• ASSIGNMENT
Every line below that includes "agent" counts toward the total. Report that total alone.

-------- EXTRACTED ENTRIES

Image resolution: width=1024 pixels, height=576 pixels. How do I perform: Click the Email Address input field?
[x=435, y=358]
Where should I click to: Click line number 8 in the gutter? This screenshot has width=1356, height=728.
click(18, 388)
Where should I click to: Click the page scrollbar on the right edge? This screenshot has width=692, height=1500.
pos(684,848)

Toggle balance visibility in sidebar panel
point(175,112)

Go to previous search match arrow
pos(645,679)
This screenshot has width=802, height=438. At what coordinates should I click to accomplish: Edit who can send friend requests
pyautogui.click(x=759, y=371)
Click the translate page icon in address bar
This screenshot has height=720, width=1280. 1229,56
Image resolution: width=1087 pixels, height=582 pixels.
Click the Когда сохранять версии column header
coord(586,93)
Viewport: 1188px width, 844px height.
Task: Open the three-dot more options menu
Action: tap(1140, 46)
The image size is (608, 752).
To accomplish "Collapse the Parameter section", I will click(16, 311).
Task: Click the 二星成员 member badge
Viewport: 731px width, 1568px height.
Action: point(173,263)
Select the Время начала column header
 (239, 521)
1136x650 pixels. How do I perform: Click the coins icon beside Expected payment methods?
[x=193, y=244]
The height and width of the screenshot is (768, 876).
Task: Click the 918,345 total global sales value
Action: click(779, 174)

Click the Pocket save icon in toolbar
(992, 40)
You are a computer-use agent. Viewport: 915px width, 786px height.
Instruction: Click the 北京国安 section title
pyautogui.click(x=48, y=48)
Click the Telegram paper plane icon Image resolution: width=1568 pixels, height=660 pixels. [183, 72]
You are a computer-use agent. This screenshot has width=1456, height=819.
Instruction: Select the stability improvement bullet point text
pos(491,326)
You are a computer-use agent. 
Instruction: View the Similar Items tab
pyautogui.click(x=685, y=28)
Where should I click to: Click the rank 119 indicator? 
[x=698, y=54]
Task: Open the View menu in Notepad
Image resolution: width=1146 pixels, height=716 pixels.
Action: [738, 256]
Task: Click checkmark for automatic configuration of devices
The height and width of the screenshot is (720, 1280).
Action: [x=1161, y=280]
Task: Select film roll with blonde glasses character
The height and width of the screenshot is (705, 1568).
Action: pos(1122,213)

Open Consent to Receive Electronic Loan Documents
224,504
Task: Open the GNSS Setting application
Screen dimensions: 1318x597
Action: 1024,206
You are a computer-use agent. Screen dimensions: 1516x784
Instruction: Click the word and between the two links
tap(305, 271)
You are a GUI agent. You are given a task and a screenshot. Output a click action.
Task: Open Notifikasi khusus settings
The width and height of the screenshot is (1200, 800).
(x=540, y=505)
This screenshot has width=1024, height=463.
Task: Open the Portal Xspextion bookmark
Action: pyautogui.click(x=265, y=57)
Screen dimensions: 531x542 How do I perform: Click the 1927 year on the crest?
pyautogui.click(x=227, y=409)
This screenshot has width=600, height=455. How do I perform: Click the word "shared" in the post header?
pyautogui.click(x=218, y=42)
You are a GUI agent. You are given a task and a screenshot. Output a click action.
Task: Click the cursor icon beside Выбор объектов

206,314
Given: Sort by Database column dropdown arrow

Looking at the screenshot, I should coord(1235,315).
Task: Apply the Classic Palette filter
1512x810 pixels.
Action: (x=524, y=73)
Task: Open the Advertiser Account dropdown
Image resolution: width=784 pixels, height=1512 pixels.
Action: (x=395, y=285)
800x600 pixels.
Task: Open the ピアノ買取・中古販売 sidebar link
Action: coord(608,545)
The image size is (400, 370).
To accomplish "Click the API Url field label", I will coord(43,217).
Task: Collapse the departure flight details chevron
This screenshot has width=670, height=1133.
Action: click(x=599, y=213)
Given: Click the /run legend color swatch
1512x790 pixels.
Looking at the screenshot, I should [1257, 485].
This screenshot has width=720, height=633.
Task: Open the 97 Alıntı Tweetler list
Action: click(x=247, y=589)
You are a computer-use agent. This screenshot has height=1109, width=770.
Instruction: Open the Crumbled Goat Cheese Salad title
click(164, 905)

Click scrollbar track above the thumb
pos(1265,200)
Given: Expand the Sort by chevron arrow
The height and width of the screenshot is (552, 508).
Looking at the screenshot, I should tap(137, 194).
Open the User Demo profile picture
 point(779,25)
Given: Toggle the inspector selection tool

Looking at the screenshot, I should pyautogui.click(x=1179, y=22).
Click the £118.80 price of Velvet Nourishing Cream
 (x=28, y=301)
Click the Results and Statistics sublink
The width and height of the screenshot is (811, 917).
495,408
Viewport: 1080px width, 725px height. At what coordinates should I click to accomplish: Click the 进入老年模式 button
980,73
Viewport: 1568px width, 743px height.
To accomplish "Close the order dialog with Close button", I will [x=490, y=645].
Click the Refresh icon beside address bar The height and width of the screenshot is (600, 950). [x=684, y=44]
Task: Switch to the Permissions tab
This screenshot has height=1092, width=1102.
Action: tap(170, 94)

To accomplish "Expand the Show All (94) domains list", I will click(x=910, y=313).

----------------

• REPLY TO THE TASK
7